[Begin]

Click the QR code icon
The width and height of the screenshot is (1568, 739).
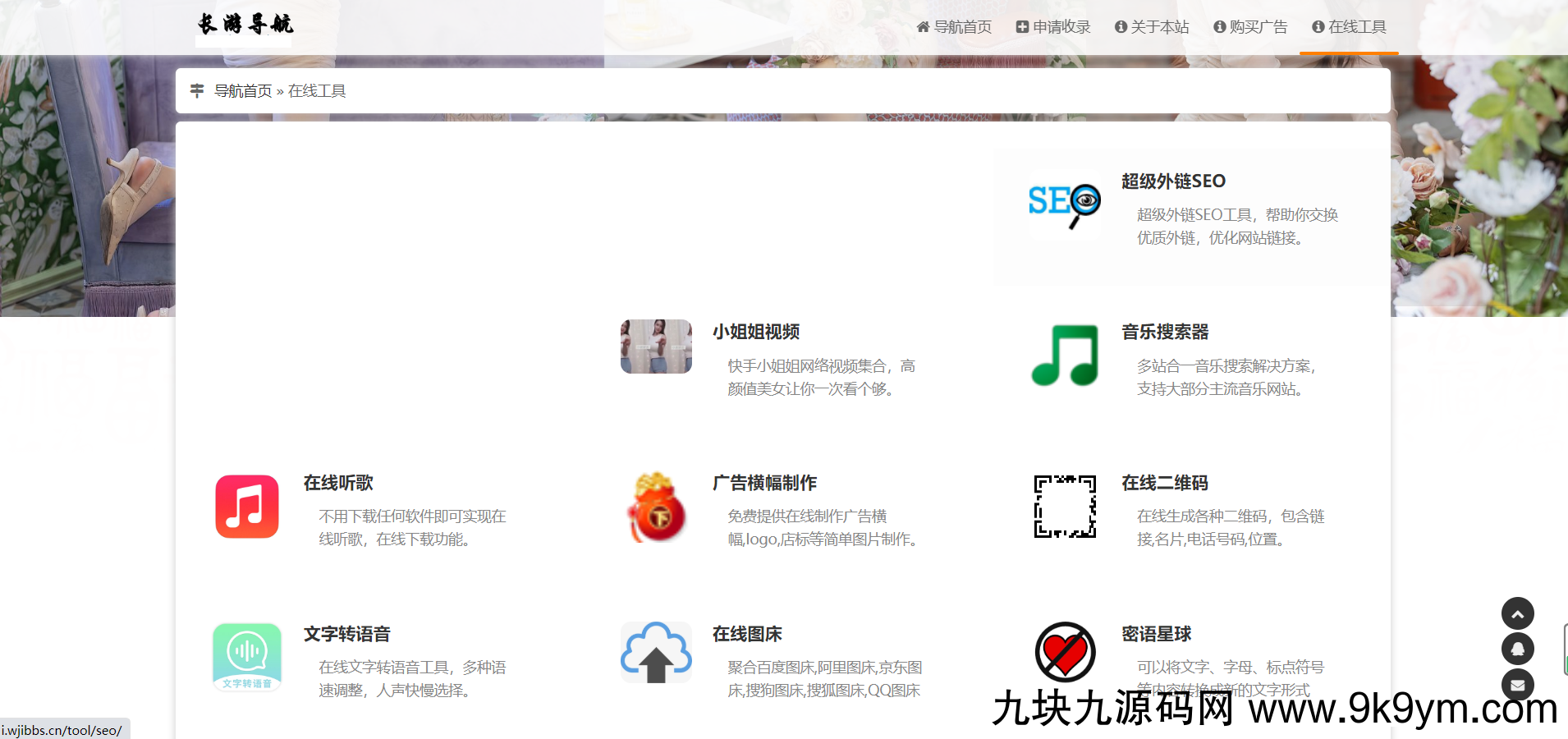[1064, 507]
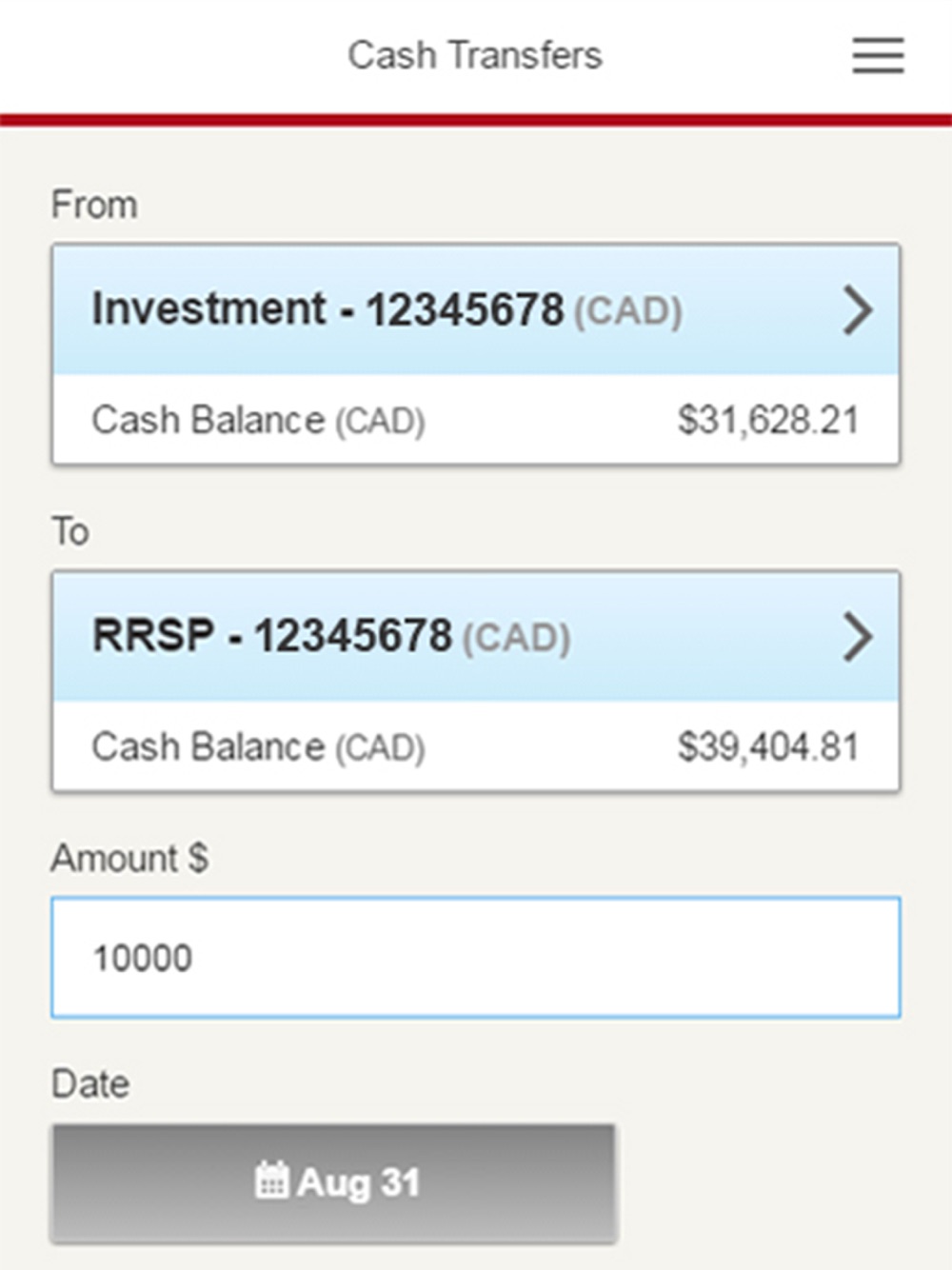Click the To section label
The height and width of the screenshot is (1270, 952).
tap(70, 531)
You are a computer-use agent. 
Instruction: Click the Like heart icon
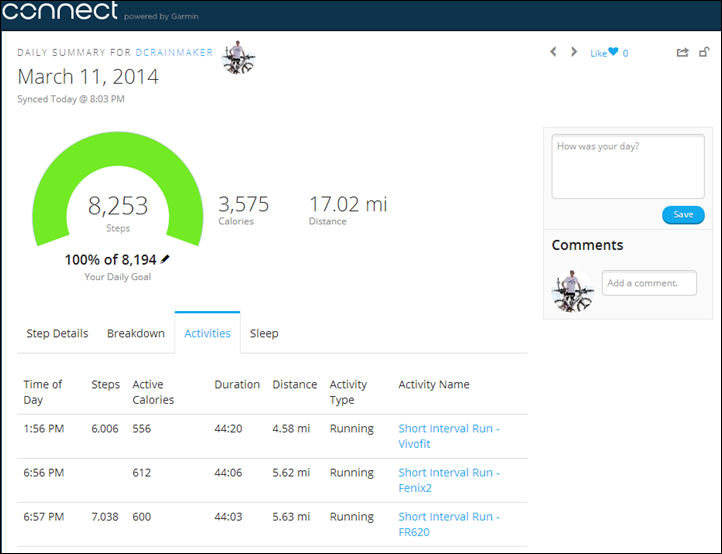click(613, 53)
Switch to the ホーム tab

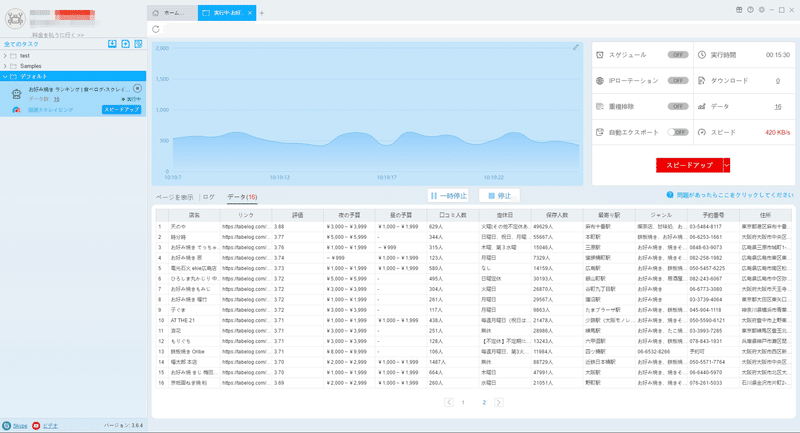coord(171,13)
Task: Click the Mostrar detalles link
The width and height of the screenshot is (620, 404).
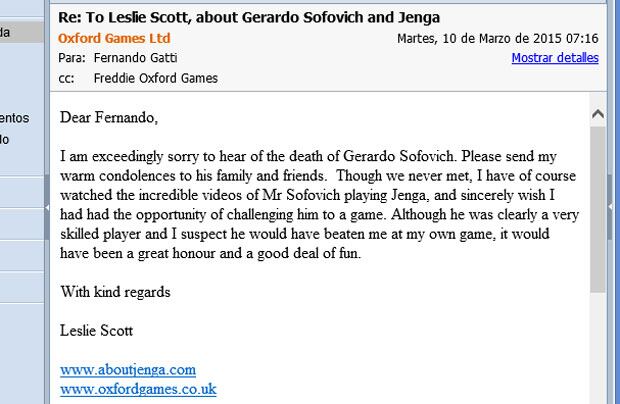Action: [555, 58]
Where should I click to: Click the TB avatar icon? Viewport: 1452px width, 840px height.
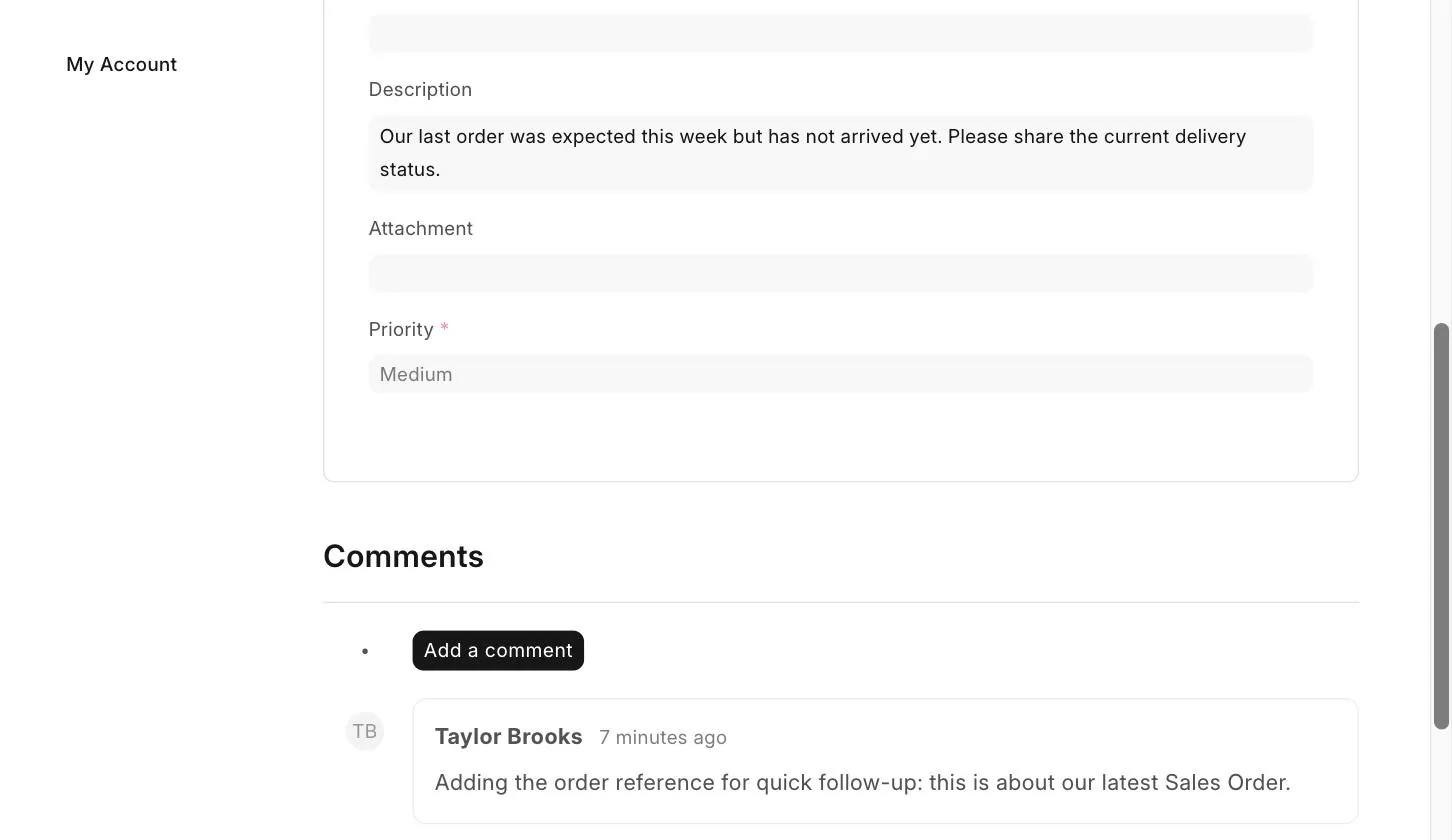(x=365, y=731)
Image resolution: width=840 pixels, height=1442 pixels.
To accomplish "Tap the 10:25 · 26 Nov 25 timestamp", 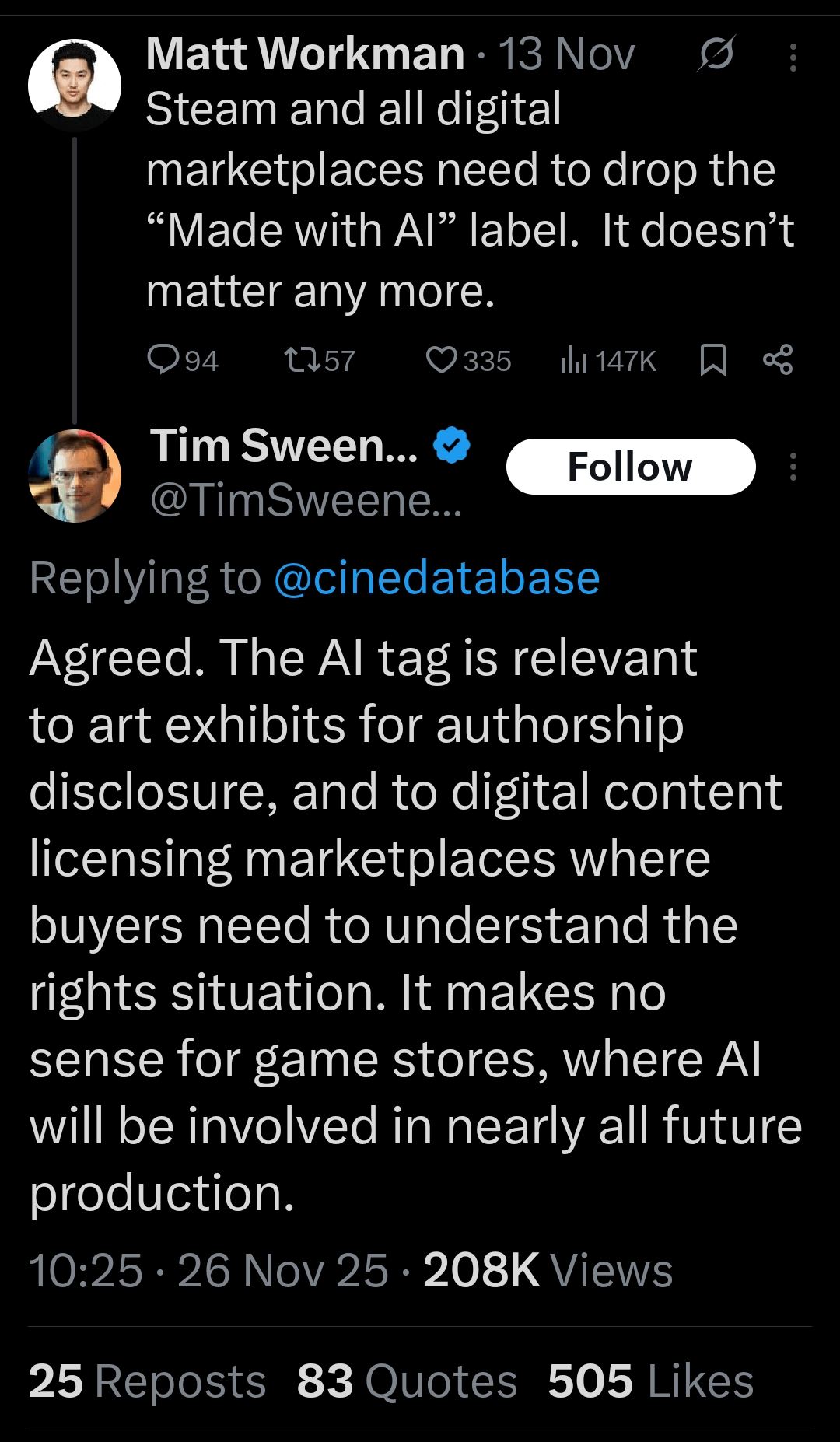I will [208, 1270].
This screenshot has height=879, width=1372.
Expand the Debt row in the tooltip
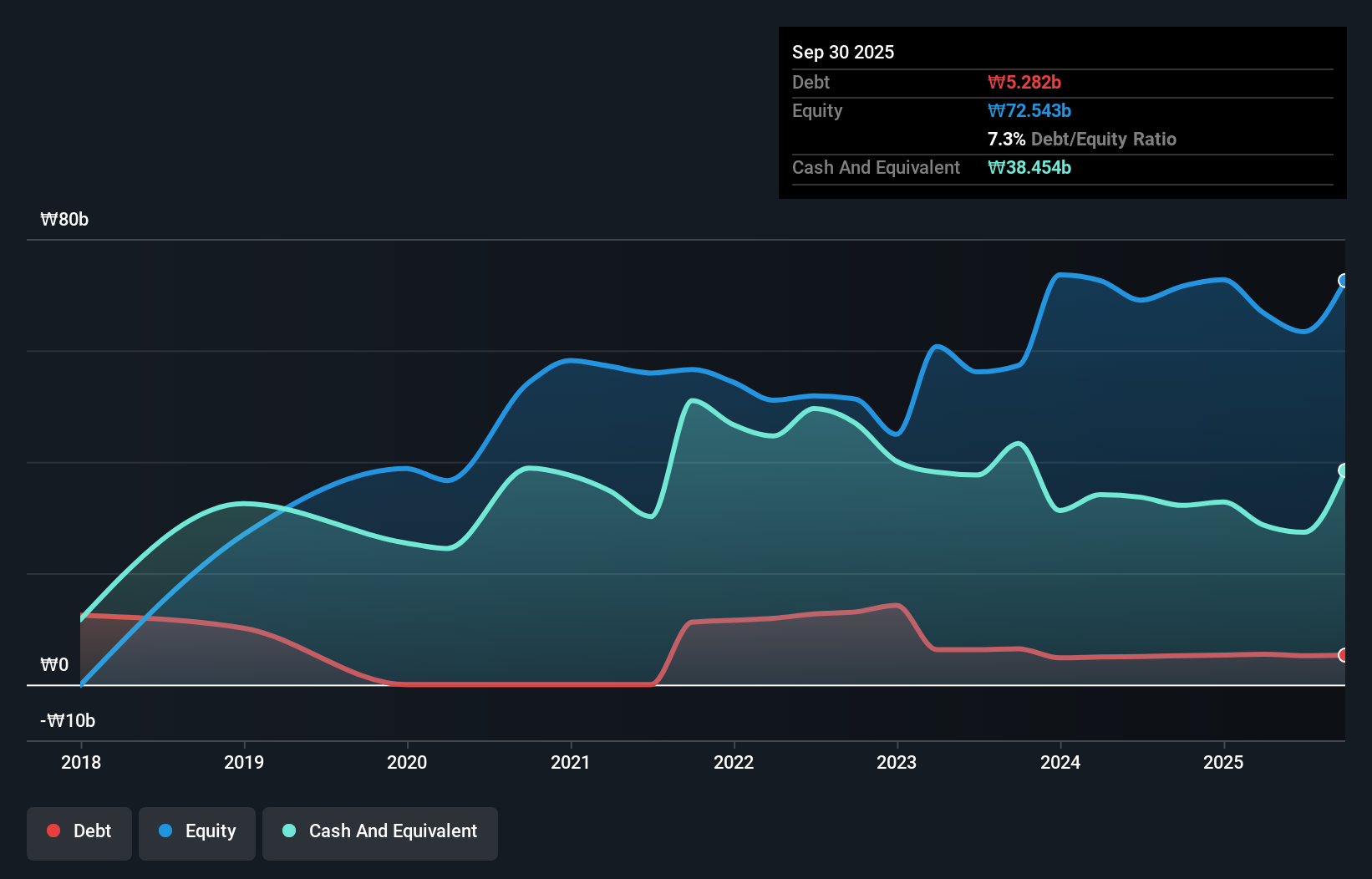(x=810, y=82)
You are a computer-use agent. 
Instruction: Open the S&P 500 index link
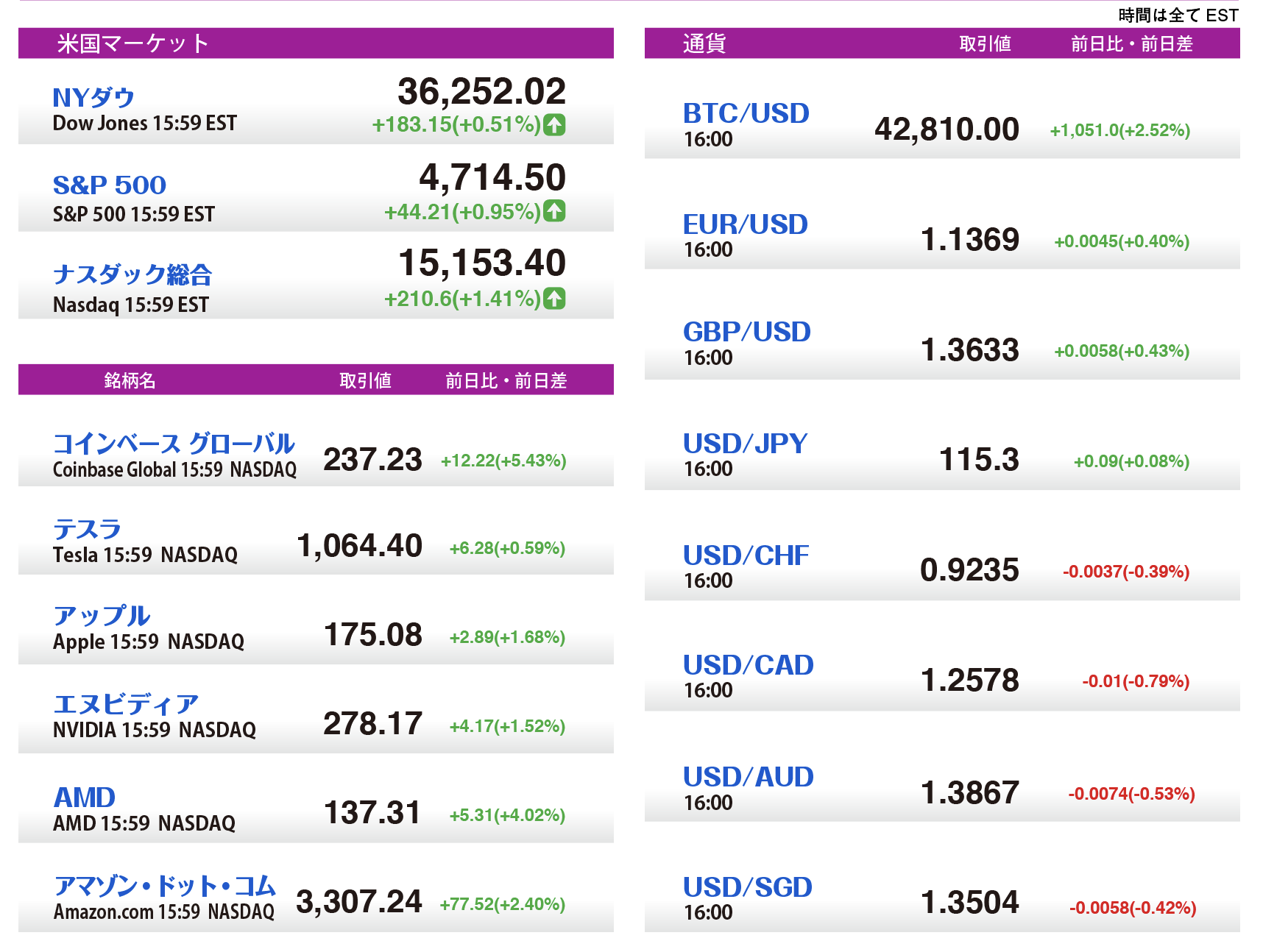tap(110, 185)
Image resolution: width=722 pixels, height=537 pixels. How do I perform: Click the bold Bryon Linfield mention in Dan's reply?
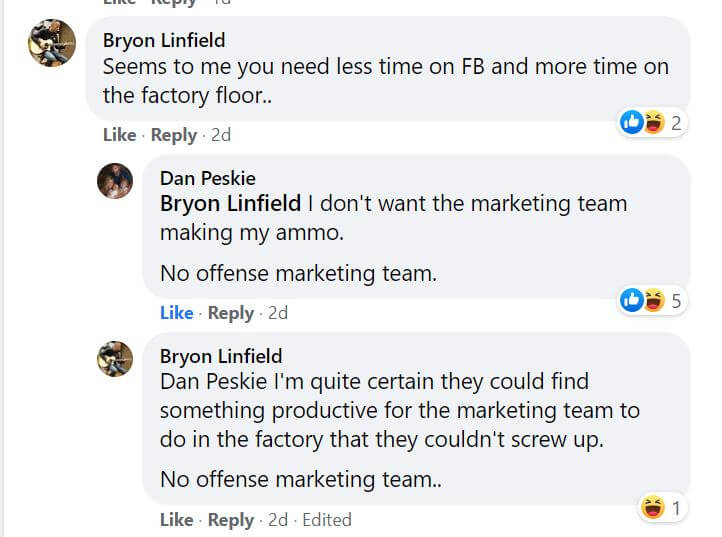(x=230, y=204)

[End]

## REQUIRED WORK
Give the stretch of the data from the line containing "This screenshot has height=879, width=1372." through the line containing "tap(110, 185)" as a JSON list of strings, one per line, with blank lines skipped. Leave the pictures out.

## COMPLETE OUTPUT
[
  "This screenshot has height=879, width=1372.",
  "Expand the Debt row in the tooltip",
  "(x=810, y=82)",
  "You are a computer-use agent. ",
  "Instruction: Open the S&P 500 index link",
  "tap(110, 185)"
]